Jake Sanders | 02 October 2015
It's been a while since we wrote anything about Kubernetes, and seeing as the project gets upwards of 30 pull requests per day, it moves really fast! In this post we're going to explore a number of exciting upcoming features, which get added to the experimental (now called v1alpha1) section of the API. If you're unfamiliar with Kubernetes, You can read our introduction, or take a look at their official documentation.

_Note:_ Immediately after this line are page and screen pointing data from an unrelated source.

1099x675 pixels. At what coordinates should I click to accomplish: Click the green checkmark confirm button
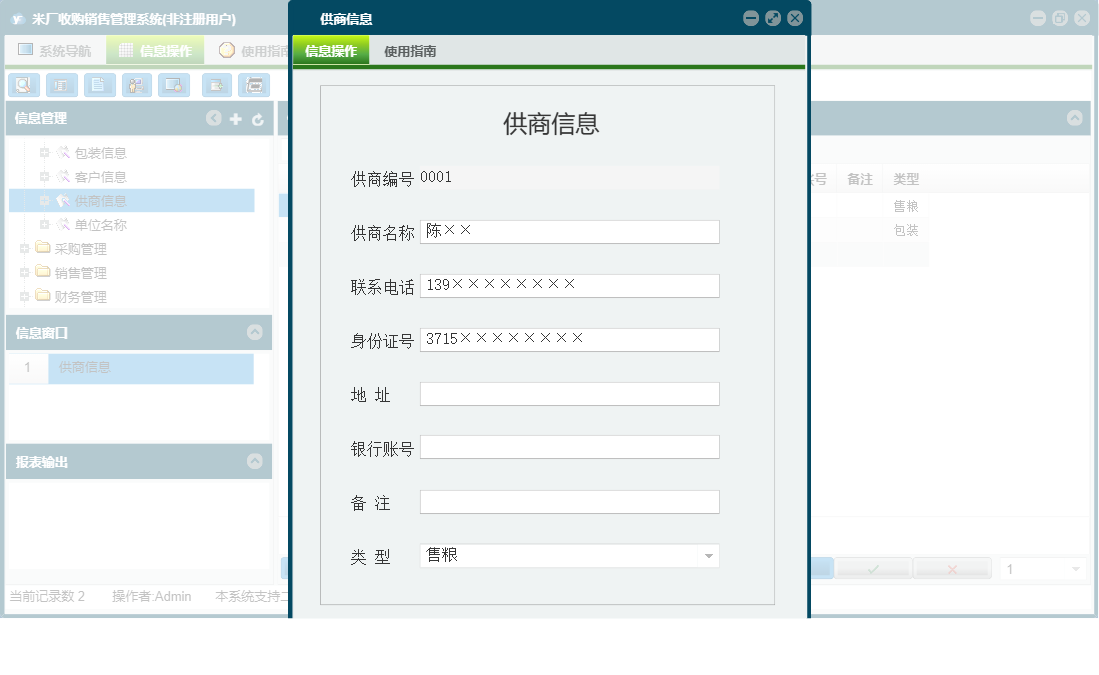click(871, 568)
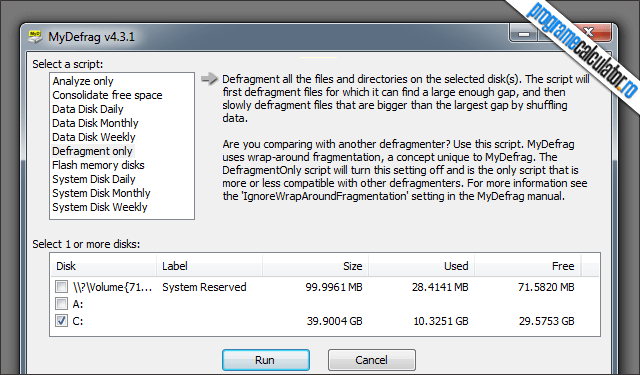This screenshot has width=640, height=375.
Task: Click the Disk column header
Action: pyautogui.click(x=104, y=266)
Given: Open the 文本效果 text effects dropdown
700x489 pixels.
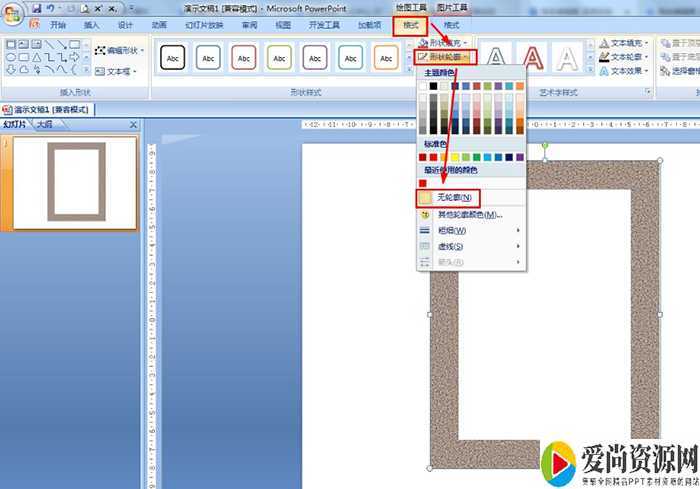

Firstly, a couple of features that are mostly complete and are useful to anyone running a cluster in production:
In an idealised situation, every container deployed on Kubernetes would be stateless and ephemeral, and it would not matter where they were scheduled. However, in practice you often want to run certain cluster services on every node. Some examples include running GlusterFS or Ceph daemons to provide cluster-wide persistent storage, or fluentd to collect logs. With a DaemonSet, Kubernetes will run the provided Pod template on every Node that is added to the cluster, and clean up the pod when it is removed. If the Pod fails, Kubernetes will attempt to restart it. If, for whatever reason, a matching Pod already exists, Kubernetes will assume the Pod was created already and will not create another!
A common thought after reading about this feature would be "Why would I use this feature over the normal init system?" One of the advantages of using a DaemonSet is you can control which nodes the Pods are created on with labels. For example, you may only want to run your GlusterFS storage daemons on specific servers that have a large HDD. If you label these nodes while adding them to the cluster, Kubernetes will deal with this for you, meaning you don't have to customise your OS image per server type.

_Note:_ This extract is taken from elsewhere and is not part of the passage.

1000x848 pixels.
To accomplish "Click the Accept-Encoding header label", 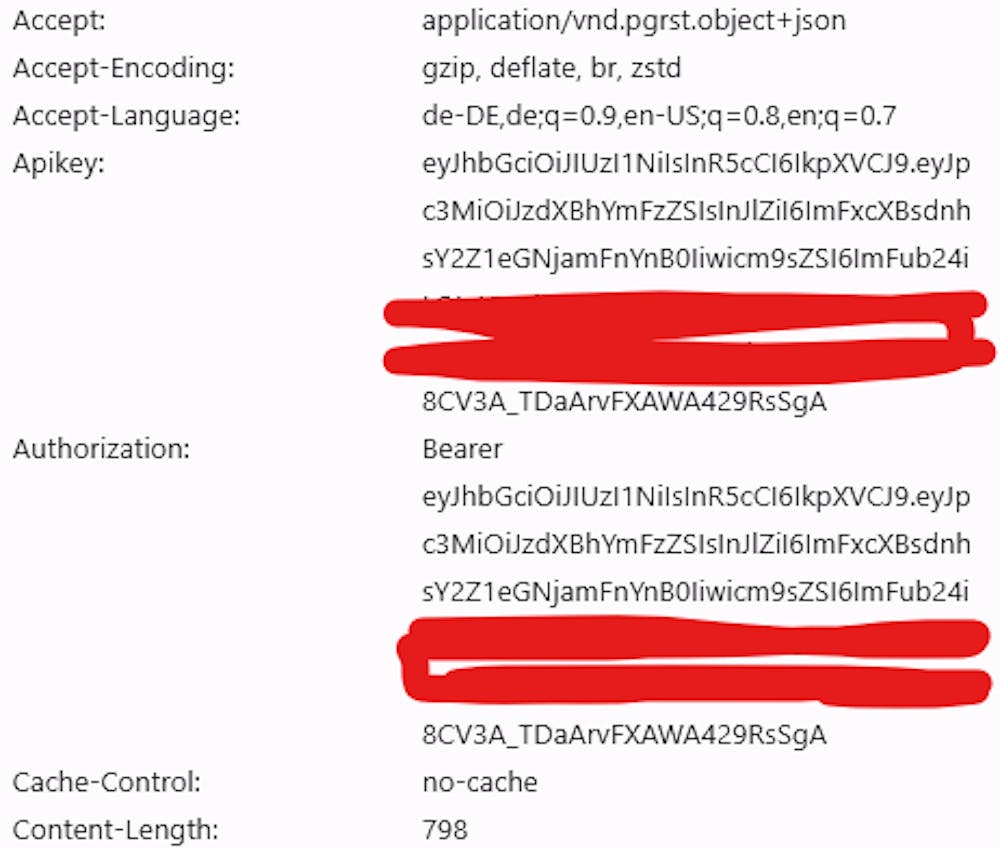I will (x=124, y=69).
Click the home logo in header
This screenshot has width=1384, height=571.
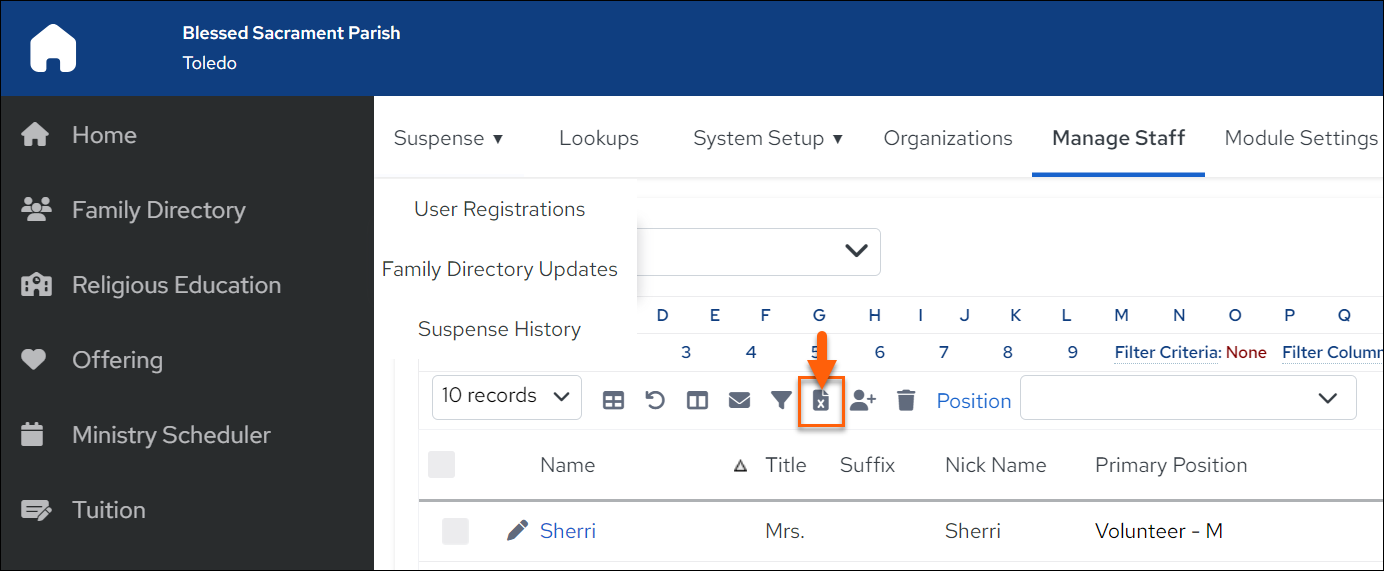(53, 48)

Another advantage of using a DaemonSet is you can still use Kubernetes' service discovery to communicate with the DaemonSet Pods, rather than having to keep a record of the IP addresses of your storage servers separately if you had used an init system.
Another common use case for a cluster scheduler, a Job creates a specified number of Pods and makes sure that a specified number of them terminate successfully. This can be anything from a single-Pod backup Job to a large MapReduce operation using 100s of Pods running in Parallel!
We've emulated this functionality before by deploying bare Pods through the Kubernetes API. However, using a Job object means you gain more control over Job failures. Rather than manually watching the API for Pod error conditions, why not have the Job Controller do it for you? Timed (cron) jobs are unfortunately not currently implemented, but are coming soon.
The other features below are still being discussed, but are interesting enough to have caught our eye:
Currently, the way to do a rolling update to your current ReplicationControllers is to interact with the master node via kubectl rolling-update, which is similar to manually deleting old pods and scheduling new ones. This works OK, but seeing as the update logic happens on your computer rather than inside kubernetes it is vulnerable to your internet going down or laptop crashing. A Deployment lets you run a declarative configuration update for running pods that is overseen by the DeploymentController on the cluster itself, with the aim of supporting many deployment strategies, and allowing rollback on failure.
The Horizontal autoscaler automatically schedules more Pods (up to a defined limit) when a certain Pod exceeds a defined amount of CPU or memory consumption. This would be extremely useful if your app gets posted to /r/InternetIsBeautiful and suddenly needs a tonne of resources it doesn't usually require. If you're running your cluster as a service or a "private cloud," being able to keep apps up under extreme load will ensure your customers don't leave!
If you're playing around with Kubernetes, the documentation for all of these features is constantly changing, so the best place to look would be the kubernetes master branch on Github. If you want to try any experimental features, make sure to start your apiserver with the --runtime-config=experimental/v1alpha1 command line flag, or you won't be able to create any of them.